• [EXERCISE] Copy out the data line by line exactly, from its start to the line bearing "Task: Click the map home button", inclusive.

• [DATA SHOWN]
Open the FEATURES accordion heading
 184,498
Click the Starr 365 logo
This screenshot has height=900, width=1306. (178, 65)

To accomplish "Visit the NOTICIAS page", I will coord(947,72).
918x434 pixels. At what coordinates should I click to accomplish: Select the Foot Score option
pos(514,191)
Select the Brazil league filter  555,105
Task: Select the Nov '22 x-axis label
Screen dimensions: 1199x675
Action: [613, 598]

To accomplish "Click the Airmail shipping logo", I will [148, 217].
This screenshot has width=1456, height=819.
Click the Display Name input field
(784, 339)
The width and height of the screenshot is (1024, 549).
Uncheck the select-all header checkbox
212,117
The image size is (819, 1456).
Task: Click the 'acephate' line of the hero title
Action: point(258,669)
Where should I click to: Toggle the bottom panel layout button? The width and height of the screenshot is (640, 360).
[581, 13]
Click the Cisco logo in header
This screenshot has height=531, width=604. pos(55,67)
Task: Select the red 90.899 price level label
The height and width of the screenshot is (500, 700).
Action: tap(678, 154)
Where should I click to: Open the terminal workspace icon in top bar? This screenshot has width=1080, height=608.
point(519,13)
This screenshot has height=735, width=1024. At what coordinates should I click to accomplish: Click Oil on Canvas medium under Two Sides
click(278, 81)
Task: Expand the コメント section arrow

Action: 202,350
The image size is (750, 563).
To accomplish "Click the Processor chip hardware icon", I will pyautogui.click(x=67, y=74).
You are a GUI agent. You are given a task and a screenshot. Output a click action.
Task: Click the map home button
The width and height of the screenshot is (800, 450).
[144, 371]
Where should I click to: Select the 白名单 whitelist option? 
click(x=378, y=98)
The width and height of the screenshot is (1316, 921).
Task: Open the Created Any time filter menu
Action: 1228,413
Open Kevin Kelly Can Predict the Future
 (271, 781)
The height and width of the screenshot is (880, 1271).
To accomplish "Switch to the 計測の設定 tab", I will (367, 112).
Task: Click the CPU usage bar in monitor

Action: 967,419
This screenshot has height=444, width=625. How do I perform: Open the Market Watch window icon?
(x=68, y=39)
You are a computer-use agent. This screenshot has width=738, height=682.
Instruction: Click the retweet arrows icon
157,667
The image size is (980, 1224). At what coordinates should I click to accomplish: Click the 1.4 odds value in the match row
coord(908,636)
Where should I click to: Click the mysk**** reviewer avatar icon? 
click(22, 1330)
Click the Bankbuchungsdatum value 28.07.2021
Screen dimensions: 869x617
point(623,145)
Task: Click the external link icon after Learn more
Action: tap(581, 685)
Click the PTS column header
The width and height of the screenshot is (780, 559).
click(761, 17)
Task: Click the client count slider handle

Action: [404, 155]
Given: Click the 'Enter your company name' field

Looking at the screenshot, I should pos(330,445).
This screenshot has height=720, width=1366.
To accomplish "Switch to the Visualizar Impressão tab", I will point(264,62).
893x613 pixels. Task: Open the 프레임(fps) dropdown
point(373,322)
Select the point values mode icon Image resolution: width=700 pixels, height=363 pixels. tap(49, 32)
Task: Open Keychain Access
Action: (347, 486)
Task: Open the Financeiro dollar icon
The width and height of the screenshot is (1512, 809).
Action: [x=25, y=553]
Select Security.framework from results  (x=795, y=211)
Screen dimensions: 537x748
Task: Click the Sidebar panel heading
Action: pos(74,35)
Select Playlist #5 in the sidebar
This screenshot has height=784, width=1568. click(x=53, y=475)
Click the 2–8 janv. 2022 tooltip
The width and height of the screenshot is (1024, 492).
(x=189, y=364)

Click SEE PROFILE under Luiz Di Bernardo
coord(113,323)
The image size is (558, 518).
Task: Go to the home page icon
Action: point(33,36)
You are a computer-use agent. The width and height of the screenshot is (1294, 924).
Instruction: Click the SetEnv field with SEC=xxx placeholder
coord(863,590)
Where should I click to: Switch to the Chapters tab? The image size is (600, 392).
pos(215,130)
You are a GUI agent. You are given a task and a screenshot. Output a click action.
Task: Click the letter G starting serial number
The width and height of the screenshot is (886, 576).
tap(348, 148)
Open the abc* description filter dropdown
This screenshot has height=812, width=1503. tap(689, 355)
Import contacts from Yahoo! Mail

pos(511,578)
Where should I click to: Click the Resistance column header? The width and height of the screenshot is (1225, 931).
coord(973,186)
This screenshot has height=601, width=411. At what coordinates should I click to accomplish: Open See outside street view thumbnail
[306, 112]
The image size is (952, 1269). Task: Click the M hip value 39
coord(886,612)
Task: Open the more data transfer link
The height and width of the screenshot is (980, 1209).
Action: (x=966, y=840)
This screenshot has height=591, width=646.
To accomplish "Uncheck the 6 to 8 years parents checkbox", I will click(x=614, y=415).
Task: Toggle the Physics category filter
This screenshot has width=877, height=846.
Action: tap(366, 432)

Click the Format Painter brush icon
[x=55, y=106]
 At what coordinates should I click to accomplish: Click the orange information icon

• [SOLUTION FOR THIS EXERCISE]
Open the FEATURES accordion heading
 184,498
Click the Starr 365 logo
This screenshot has height=900, width=1306. (178, 65)

To accomplish "Visit the NOTICIAS page", I will coord(947,72).
918x434 pixels. At what coordinates should I click to accomplish: Select the Foot Score option
pos(514,191)
Select the Brazil league filter  555,105
Task: Select the Nov '22 x-axis label
Screen dimensions: 1199x675
Action: [613, 598]

To accomplish "Click the Airmail shipping logo", I will [148, 217].
This screenshot has width=1456, height=819.
Click the Display Name input field
(784, 339)
The width and height of the screenshot is (1024, 549).
Uncheck the select-all header checkbox
212,117
The image size is (819, 1456).
Task: Click the 'acephate' line of the hero title
Action: point(258,669)
Where should I click to: Toggle the bottom panel layout button? The width and height of the screenshot is (640, 360).
[581, 13]
Click the Cisco logo in header
This screenshot has height=531, width=604. pos(55,67)
Task: Select the red 90.899 price level label
The height and width of the screenshot is (500, 700).
Action: tap(678, 154)
Where should I click to: Open the terminal workspace icon in top bar? This screenshot has width=1080, height=608.
point(519,13)
This screenshot has height=735, width=1024. At what coordinates should I click to accomplish: Click Oil on Canvas medium under Two Sides
click(278, 81)
Task: Expand the コメント section arrow

Action: 202,350
The image size is (750, 563).
To accomplish "Click the Processor chip hardware icon", I will pyautogui.click(x=67, y=74).
You are a GUI agent. You are given a task and a screenshot. Output a click action.
Task: Click the map home button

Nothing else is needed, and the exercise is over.